[Stored records]
****************************************

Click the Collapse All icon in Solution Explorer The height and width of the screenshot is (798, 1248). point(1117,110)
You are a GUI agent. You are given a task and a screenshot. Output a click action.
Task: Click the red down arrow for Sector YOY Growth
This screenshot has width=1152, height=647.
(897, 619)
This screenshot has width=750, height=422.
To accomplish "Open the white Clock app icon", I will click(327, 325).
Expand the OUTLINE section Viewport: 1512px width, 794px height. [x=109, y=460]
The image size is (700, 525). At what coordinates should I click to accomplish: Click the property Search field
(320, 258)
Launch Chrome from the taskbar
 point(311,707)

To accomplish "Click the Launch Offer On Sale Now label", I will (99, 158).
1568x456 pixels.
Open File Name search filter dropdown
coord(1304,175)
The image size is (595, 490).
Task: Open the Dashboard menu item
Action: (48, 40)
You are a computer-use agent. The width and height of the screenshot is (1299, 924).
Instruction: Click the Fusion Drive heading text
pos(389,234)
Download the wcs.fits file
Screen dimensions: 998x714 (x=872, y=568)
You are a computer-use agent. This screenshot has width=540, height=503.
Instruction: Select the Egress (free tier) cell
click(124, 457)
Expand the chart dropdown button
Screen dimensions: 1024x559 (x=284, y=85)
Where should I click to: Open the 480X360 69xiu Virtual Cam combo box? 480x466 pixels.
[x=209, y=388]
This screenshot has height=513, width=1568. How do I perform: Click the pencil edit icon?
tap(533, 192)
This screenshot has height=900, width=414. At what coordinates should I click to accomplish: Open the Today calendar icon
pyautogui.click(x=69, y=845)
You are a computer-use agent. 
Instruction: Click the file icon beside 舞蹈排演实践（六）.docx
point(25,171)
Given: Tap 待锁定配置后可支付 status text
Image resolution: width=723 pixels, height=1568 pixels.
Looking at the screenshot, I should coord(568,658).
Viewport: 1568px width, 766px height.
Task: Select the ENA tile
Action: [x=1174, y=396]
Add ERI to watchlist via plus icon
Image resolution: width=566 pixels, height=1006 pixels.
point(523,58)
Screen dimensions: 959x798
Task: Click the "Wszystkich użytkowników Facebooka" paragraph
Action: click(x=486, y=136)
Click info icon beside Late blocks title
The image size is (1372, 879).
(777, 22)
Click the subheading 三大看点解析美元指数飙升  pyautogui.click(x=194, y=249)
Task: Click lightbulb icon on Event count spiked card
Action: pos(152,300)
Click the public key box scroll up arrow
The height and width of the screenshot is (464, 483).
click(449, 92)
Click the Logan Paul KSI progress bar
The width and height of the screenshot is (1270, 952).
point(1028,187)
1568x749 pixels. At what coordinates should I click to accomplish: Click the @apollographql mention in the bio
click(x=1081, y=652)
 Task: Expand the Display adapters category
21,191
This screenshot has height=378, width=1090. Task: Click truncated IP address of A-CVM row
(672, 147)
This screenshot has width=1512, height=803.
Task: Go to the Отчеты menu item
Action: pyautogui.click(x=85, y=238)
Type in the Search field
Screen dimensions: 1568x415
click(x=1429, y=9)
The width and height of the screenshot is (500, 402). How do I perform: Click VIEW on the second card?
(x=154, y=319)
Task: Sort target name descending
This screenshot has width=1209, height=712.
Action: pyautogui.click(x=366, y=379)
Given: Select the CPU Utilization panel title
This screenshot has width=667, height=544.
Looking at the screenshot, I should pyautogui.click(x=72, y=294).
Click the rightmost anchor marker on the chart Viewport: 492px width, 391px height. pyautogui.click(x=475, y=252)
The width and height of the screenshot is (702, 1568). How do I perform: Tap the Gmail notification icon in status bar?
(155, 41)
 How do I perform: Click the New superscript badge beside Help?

****************************************

**WHAT YOU NEED TO DO**
Look through the data above for the word "computer". Report each line where it occurs.

**EXERCISE OUTPUT**
You are a computer-use agent. The width and height of the screenshot is (1299, 924).
You are a computer-use agent. This screenshot has width=540, height=503.
You are a computer-use agent. 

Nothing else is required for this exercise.